Start at the line in the entries below that contains "At what coordinates should I click to accomplish: Click the Lote", stop at the line that contains "Screen dimensions: 1508x812", and output exactly the lines in that span, both ends included.

===== Source data

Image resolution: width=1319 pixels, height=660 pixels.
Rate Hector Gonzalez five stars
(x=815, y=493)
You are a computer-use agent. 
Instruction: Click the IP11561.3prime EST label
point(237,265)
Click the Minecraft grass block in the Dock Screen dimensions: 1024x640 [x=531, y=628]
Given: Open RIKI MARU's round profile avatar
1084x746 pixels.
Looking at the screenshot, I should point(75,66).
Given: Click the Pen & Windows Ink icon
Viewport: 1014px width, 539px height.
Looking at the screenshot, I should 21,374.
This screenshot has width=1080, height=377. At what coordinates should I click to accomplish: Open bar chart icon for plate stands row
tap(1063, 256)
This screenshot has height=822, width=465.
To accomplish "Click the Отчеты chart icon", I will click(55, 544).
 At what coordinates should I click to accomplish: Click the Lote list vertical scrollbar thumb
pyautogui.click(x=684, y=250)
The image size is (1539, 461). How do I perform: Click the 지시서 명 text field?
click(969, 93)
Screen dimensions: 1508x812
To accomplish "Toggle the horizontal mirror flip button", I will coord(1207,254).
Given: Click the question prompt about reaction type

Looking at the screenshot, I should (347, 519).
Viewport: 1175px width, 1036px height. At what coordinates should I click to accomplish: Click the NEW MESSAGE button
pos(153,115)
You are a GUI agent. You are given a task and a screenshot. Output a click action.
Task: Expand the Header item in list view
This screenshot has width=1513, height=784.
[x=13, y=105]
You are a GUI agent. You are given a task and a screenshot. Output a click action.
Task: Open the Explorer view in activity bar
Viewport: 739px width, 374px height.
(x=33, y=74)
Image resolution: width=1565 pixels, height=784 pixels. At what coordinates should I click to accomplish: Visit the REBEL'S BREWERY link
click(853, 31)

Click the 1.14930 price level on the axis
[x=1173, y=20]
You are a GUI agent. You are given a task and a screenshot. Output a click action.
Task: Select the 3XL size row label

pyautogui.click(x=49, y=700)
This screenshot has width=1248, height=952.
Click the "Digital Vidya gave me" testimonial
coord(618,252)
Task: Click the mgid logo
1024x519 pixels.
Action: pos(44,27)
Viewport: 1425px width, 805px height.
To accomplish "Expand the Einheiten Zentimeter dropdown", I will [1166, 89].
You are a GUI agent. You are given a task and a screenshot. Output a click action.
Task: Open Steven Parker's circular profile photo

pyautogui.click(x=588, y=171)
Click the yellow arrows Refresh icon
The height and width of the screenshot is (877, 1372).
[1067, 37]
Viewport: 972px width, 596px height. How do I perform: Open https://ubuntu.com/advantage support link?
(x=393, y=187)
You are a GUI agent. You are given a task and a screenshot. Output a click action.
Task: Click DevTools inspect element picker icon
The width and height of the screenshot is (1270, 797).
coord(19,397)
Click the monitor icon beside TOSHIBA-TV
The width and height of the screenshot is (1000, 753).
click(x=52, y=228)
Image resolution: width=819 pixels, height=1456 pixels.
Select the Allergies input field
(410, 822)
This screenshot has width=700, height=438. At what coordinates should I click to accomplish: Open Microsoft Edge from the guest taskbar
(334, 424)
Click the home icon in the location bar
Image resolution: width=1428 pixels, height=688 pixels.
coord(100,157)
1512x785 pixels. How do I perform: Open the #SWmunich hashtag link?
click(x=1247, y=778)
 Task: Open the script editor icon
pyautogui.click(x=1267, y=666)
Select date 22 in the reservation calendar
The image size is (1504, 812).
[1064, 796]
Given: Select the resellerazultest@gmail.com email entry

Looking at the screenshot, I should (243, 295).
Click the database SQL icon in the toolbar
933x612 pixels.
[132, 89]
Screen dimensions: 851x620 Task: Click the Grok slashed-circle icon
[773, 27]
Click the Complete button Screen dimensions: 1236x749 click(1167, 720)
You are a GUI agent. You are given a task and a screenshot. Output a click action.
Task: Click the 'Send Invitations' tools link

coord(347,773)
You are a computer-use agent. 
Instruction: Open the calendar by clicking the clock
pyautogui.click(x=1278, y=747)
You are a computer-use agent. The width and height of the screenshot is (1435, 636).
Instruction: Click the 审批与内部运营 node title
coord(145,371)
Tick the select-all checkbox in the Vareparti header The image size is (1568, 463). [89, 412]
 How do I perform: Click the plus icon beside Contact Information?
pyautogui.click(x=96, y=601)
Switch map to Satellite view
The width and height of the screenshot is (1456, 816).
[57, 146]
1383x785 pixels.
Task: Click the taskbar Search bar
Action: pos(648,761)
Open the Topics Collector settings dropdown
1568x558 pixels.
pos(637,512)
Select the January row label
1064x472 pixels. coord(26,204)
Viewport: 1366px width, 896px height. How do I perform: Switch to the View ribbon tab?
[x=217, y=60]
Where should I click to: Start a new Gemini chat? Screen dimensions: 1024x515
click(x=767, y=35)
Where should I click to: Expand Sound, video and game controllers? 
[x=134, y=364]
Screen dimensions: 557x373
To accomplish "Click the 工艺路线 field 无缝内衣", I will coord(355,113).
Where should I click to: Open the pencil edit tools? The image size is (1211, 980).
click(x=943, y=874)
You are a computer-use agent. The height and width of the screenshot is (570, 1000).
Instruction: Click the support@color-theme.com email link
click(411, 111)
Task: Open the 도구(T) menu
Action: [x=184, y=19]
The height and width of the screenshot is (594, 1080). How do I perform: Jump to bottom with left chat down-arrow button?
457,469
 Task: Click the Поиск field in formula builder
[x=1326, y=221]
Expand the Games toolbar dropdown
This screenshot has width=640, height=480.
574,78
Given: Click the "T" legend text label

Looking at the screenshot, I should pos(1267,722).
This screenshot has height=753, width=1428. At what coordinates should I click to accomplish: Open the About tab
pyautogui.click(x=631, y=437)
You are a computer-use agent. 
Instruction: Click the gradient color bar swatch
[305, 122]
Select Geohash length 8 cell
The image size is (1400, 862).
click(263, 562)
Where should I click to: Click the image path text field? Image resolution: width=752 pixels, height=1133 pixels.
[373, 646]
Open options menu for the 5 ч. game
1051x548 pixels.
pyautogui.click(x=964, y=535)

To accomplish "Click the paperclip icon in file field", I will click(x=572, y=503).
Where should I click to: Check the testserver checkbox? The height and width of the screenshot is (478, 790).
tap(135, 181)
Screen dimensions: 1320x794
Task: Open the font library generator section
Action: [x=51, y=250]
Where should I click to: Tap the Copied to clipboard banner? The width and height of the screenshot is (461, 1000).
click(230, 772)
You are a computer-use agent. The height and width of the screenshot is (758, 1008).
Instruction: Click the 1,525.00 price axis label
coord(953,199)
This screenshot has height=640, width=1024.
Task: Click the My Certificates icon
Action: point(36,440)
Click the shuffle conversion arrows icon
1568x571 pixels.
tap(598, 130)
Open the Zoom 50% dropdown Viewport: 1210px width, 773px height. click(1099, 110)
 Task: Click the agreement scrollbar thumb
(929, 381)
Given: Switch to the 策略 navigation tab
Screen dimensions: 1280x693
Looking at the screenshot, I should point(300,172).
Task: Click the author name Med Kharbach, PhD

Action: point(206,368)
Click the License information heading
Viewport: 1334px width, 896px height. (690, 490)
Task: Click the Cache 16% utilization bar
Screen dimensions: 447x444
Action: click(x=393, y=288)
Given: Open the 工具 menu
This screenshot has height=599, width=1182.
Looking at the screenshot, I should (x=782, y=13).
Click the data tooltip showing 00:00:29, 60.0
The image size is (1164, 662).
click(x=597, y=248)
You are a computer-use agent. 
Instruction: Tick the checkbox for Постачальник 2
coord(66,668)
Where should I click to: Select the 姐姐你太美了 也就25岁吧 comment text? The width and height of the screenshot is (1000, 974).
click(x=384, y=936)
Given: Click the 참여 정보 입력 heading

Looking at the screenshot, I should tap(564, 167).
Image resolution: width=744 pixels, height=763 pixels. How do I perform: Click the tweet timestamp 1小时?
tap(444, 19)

==========

→ **Problem solution**
 At what coordinates should I click to accomplish: Click the Lote list vertical scrollbar thumb
pyautogui.click(x=684, y=250)
The image size is (1539, 461). How do I perform: Click the 지시서 명 text field?
click(969, 93)
Screen dimensions: 1508x812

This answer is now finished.